Selig, die keine Gewalt anwenden,
denn sie werden das Land erben.

Selig, die hungern und dürsten nach der Gerechtigkeit,
denn sie werden satt werden.

Selig, die Barmherzigen,
denn sie werden Erbarmen finden.

Selig, die ein reines Herz haben,
denn sie werden Gott schauen.

Selig die Frieden stiften,
denn sie werden Kinder Gottes genannt werden.

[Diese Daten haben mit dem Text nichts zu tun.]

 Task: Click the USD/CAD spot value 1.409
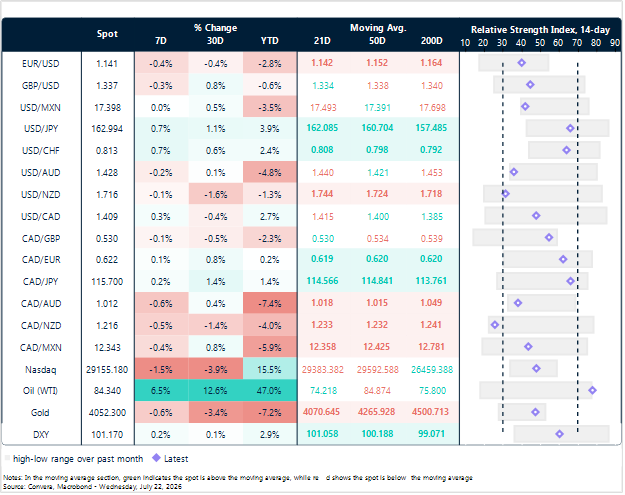point(108,217)
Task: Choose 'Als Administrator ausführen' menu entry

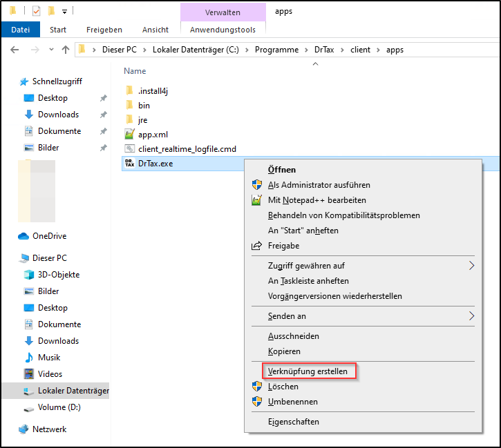Action: 319,185
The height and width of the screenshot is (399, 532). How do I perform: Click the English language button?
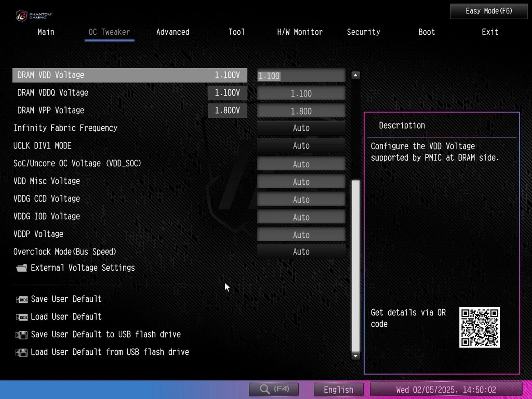tap(338, 390)
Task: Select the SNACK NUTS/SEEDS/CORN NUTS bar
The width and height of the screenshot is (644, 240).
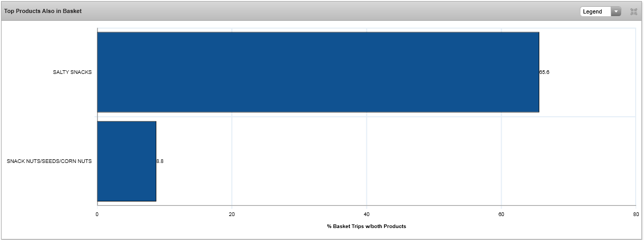Action: tap(127, 161)
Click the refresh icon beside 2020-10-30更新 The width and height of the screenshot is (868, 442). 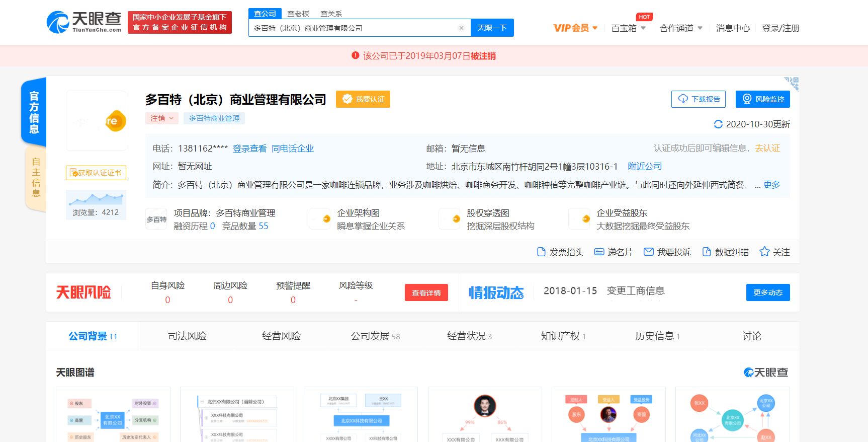[x=718, y=124]
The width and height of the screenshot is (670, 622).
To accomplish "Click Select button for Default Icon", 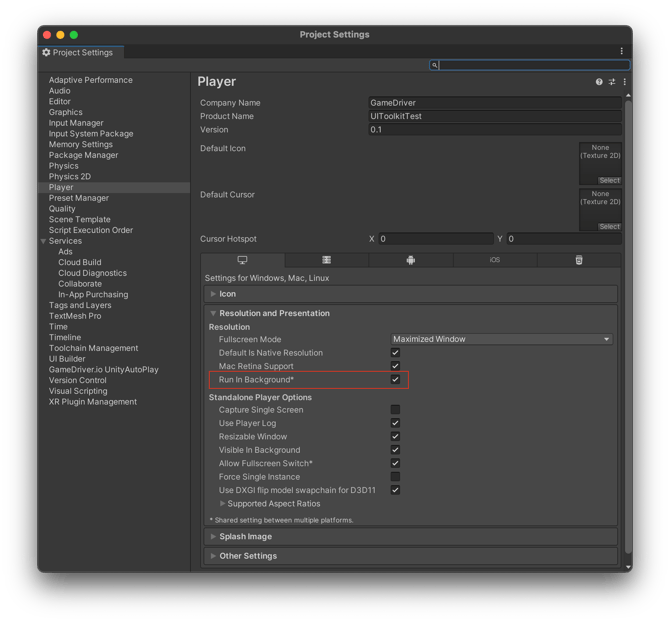I will tap(609, 180).
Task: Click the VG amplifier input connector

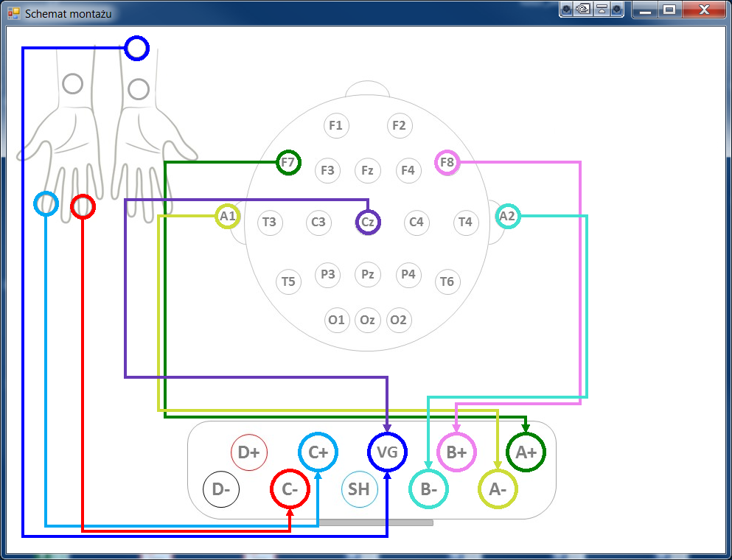Action: (387, 452)
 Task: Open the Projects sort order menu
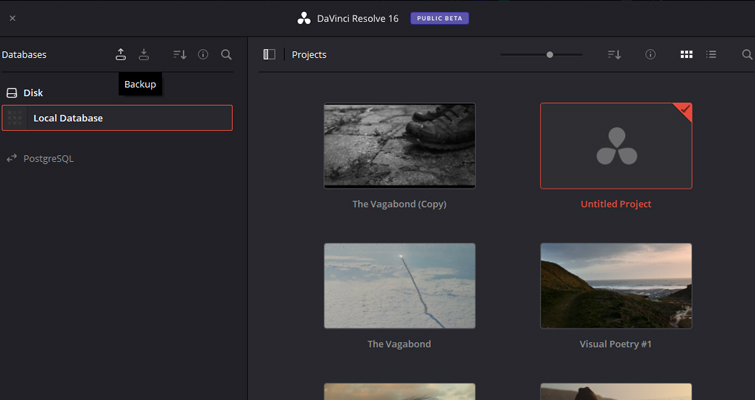click(x=614, y=55)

Selig, die um der Gerechtigkeit willen verfolgt werden,
denn ihnen gehört das Himmelreich.

Selig seid ihr, wenn ihr um meinetwillen beschimpft und verfolgt werdet, und auf alle mögliche Weise verleumdet werdet.
Freut euch und jubelt: Euer Lohn im Himmel wird gross sein.


In allem, was das Leben uns zumutet, können wir Gottes be-glückenden Ruf hören, seine Umarmung entdecken. Aber oft erkennen wir Gottes Gegenwart erst rückblickend. So auch Jakob: «Und Jakob erwachte aus seinem Schlaf und sagte: Wirklich, der Herr ist an diesem Ort und ich wusste es nicht.» (16).

«Furcht überkam ihn und er sagte: Wie ehrfurchtgebietend ist doch dieser Ort! Hier ist nichts anderes als das Haus Gottes und das Tor des Himmels!» (17)

Der Ausdruck «Furcht» klingt in unseren Ohren heute negativ. Diesen Klang hatte er in der frühen Kirche und im alten Mönchtum jedoch nicht. Furcht meint vielmehr, dass ein Mensch betroffen die Nähe und Herrlichkeit Gottes erfährt. Wenn Gottes Gegenwart einen Menschen tief berührt. Und diese Erfahrung bedrückt nicht, sondern befreit von Angst und schenkt das Gefühl von Angenommen-sein und Glückseligkeit.
Lassen wir uns von Gottes Gegenwart überraschen und versuchen wir «In der Wirklichkeit seine Umarmung zu entdecken».